* YOUR ASSIGNMENT *
Every line from the opening of the records to the line with "Screen dimensions: 608x679" should be restated exactly, with both ends included and the pictures left out.

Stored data

----------------

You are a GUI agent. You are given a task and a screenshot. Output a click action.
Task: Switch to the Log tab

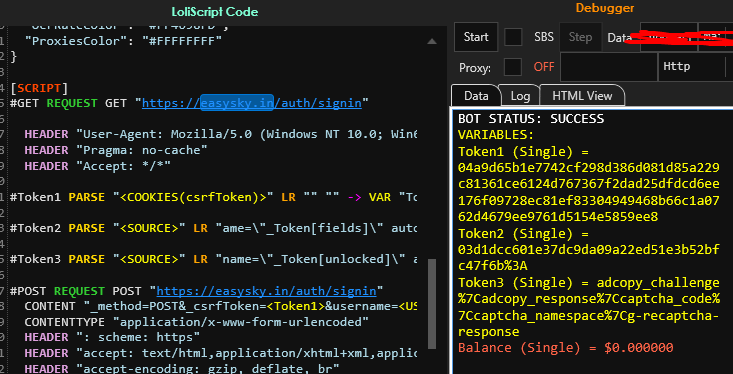520,96
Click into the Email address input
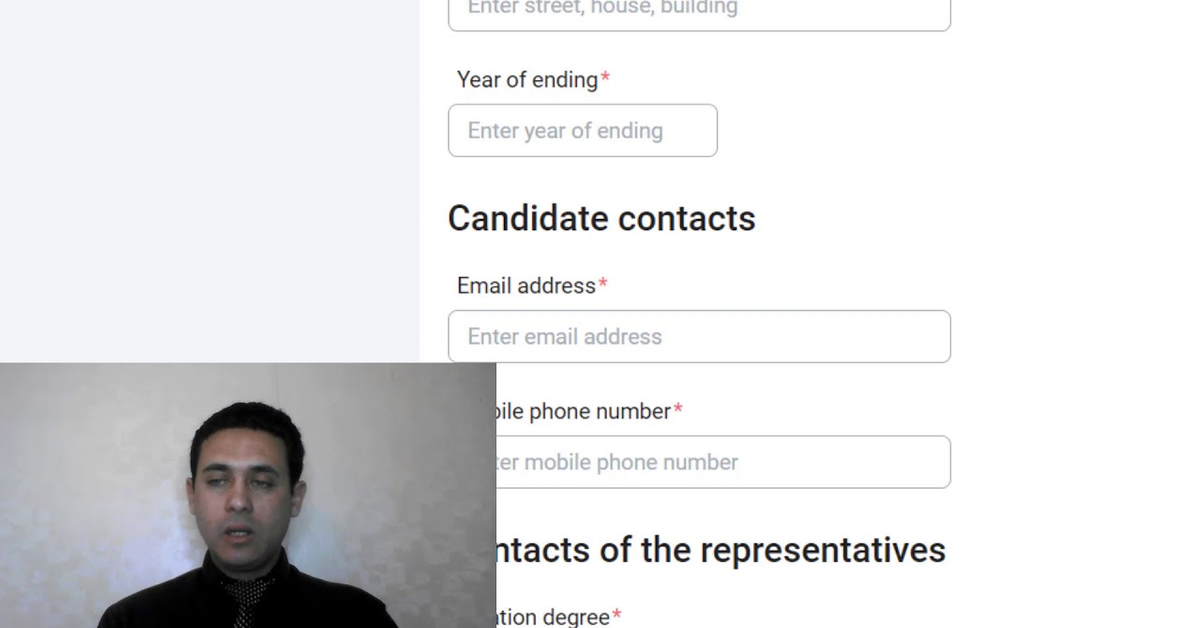1200x628 pixels. [x=698, y=337]
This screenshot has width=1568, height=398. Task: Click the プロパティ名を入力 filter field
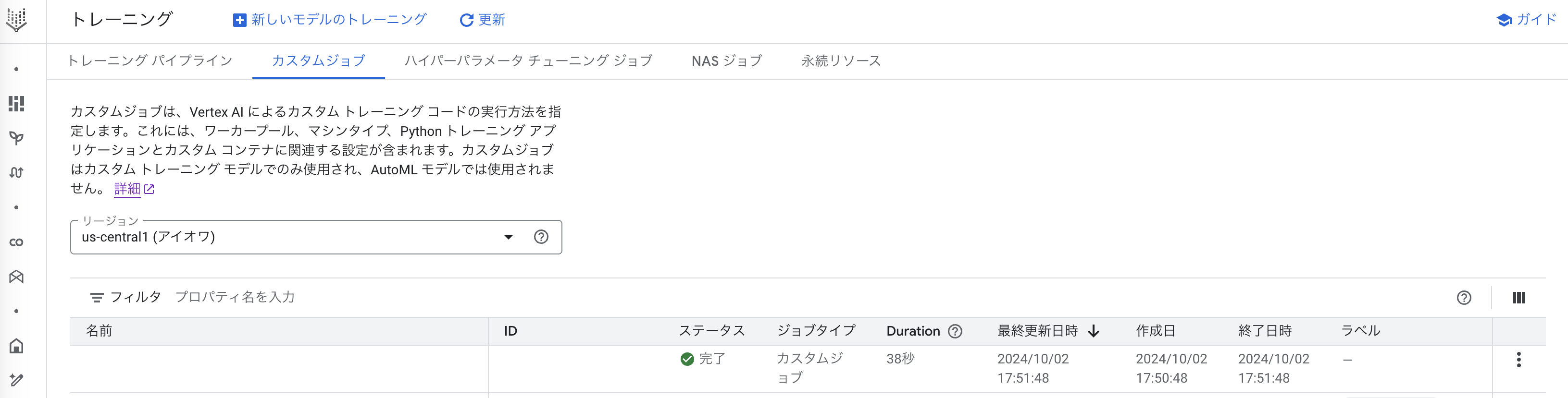click(x=235, y=297)
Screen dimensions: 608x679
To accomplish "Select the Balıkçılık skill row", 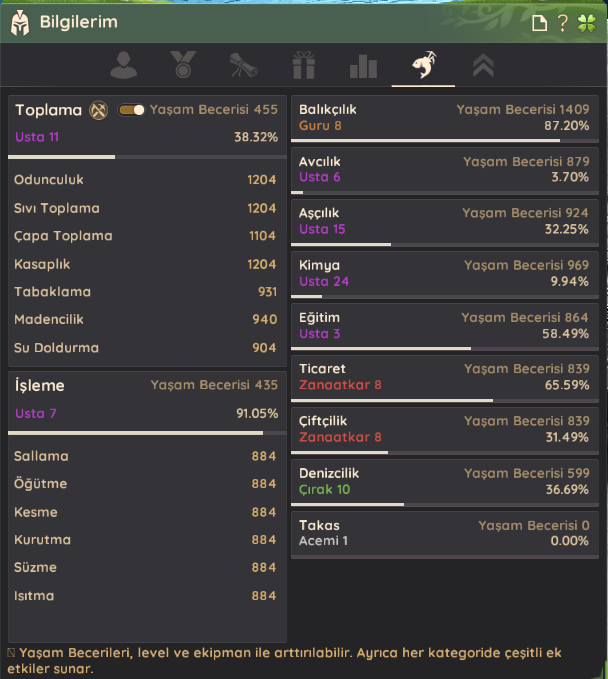I will coord(444,119).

----------------

* EXPECTED OUTPUT *
You are a GUI agent. You are given a task and a screenshot. Output a click action.
Task: Switch to the Log tab

520,96
Click into the Email address input
1200x628 pixels. [x=698, y=337]
This screenshot has width=1568, height=398. Task: Click the プロパティ名を入力 filter field
click(x=235, y=297)
Screen dimensions: 608x679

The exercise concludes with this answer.